The shingles vaccines differ in two important ways. Because the older one is a live virus vaccine, it is not as safe for people with significant immune disease such as advanced cancer, HIV, or treatment with immune suppressive drugs such as steroids or injectable medicines for rheumatoid arthritis. The new shingles vaccine, since it is not a live virus vaccine, does not carry these risks. The older vaccine had good but limited efficacy and a shorter period of protection as compared to the newer vaccine. That means that using the newer vaccine will reduce even further the possibility of a shingles outbreak and this, in turn, will prevent many cases of post-herpetic neuralgia. A third difference that we need to confirm over time is that the older vaccine did not provide any additional protection after the first administration. The newer vaccine should offer a longer period of protection and the option of a booster dose at a time when protection is waning.
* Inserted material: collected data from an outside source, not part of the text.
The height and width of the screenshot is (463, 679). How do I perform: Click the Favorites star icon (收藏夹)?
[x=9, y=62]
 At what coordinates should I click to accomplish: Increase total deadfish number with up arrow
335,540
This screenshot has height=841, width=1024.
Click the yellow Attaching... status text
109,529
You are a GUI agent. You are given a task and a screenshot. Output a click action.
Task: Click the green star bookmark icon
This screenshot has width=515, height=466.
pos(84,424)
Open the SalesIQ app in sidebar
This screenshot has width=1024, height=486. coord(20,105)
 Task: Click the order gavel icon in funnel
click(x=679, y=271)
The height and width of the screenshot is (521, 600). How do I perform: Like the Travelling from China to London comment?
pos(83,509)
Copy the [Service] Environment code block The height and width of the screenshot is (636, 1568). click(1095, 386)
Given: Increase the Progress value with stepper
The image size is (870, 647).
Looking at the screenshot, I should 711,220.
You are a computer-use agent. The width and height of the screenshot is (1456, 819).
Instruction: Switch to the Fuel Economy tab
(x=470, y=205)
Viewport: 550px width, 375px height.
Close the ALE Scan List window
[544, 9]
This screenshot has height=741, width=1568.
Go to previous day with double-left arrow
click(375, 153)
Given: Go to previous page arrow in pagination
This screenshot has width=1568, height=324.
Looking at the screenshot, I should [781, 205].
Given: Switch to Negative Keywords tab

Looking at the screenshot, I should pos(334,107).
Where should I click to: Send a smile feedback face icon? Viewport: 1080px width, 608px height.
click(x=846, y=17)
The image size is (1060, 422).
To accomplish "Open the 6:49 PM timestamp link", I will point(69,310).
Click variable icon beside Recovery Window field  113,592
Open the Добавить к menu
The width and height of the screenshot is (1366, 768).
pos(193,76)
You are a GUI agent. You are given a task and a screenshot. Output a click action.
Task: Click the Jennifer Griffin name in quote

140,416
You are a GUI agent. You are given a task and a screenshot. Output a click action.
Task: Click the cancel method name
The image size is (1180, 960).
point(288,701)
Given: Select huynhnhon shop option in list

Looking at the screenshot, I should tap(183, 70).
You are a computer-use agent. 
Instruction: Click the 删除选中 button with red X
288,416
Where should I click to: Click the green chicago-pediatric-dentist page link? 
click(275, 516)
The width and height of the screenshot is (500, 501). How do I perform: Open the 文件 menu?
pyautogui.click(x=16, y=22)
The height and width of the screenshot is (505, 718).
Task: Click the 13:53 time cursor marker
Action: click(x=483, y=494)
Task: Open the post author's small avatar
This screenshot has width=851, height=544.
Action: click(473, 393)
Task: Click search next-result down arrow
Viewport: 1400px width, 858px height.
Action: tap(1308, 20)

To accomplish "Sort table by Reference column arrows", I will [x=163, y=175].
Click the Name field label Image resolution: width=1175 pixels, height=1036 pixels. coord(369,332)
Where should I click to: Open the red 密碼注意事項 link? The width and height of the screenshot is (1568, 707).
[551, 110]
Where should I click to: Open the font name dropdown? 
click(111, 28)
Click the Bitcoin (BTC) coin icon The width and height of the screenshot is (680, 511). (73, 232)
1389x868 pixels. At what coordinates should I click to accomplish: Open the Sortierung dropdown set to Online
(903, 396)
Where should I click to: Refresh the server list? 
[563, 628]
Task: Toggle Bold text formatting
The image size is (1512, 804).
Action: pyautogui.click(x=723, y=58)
Because these vaccines are directed only at adults, there is no worry about the decision maker being a proxy for the vaccinnee. The use of this vaccine is entirely voluntary, and it may cost money depending on the pharmaceutical benefits program. People with a fear of adjuvants may want to delay their decision to take this vaccine, although the medical community favors providing the vaccine as soon as it is widely available since the onset of shingles is unpredictable. I will be getting this vaccine as soon as I can even though I had the prior vaccine because I believe the degree of safety and protection is worth the cost.
Post-licensure safety monitoring of the vaccine will be conducted by the vaccine manufacturer and via projects such as the Vaccine Safety Datalink.
If you are interested in receiving this vaccine, your physician should have information on its availability some time in early 2018.
Note: I edited this post 12/13/17 to fix an error about the storage temperature requirements of this vaccine. –KY
Centers for Disease Control and Prevention. What everyone should know about shingles vaccine. https://www.cdc.gov/vaccines/vpd/shingles/public/index.html
Centers for Disease Control and Prevention. Shingles (herpes zoster).
Didierlaurent AM, Berger A, Heineman TC, Henderickx V, Da Silva FT, Vekemans J, Voss G, Garçon N. The Development of the adjuvant system AS01: A combination of two immunostimulants MPL and QS-21 in liposomes. Immunopotentiators in Modern Vaccines. 2016 Nov 2:265.
Tadeo M, Strauss M, Duarte E. What you need to know about the new shingles vaccine. Chicago Tribune. October 30, 2017.
Umansky D. The new shingles vaccine: What you should know. Consumer Reports. November 1, 2017.
U.S. Food and Drug Administration. Approval letter: Shingrix. October 20, 2017.